• What to work on:
Pull out the lines from the one containing "You are a GUI" through the one containing "point(362,170)", both included, and reproduce them word for word without the pictures.

• Information provided:
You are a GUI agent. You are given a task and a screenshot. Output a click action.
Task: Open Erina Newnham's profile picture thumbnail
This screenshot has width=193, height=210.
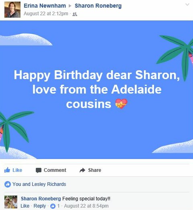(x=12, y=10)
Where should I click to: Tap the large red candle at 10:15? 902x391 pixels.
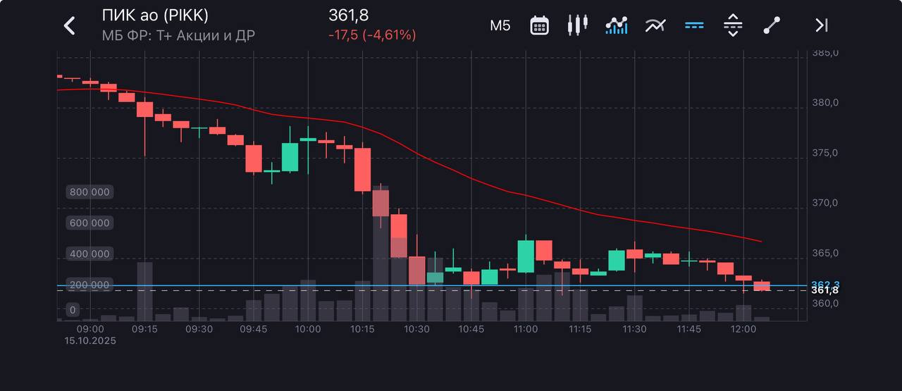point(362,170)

---

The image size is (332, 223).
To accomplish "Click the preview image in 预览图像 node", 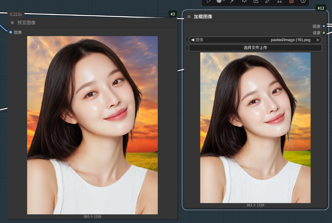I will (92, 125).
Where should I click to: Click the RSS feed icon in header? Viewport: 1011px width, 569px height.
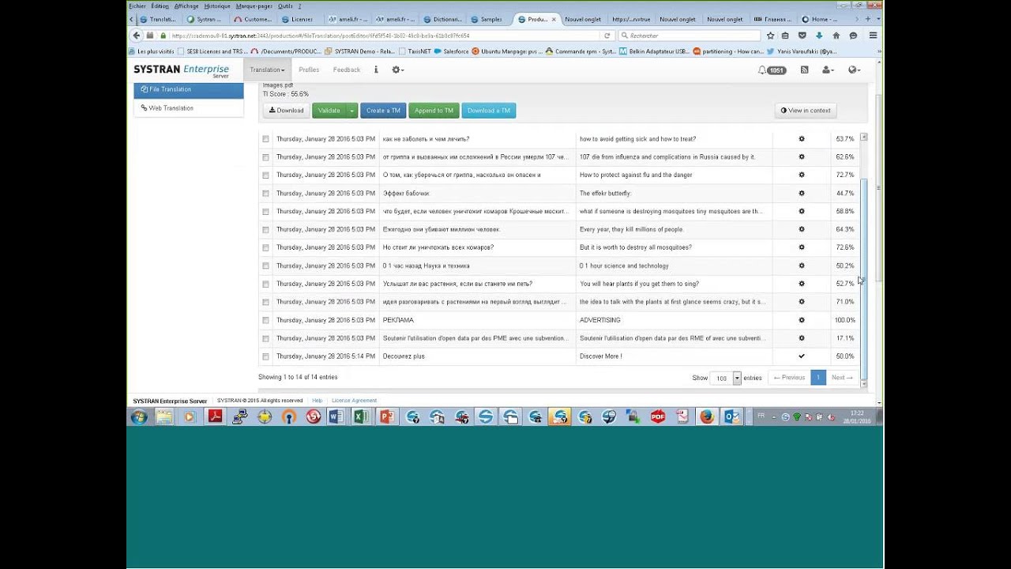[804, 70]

• Output for this exercise:
You are a GUI agent. You are given a task and a screenshot. Output a click action.
Task: Open Erina Newnham's profile picture thumbnail
This screenshot has width=193, height=210.
(x=12, y=10)
Where should I click to: Tap the large red candle at 10:15? 902x391 pixels.
point(362,170)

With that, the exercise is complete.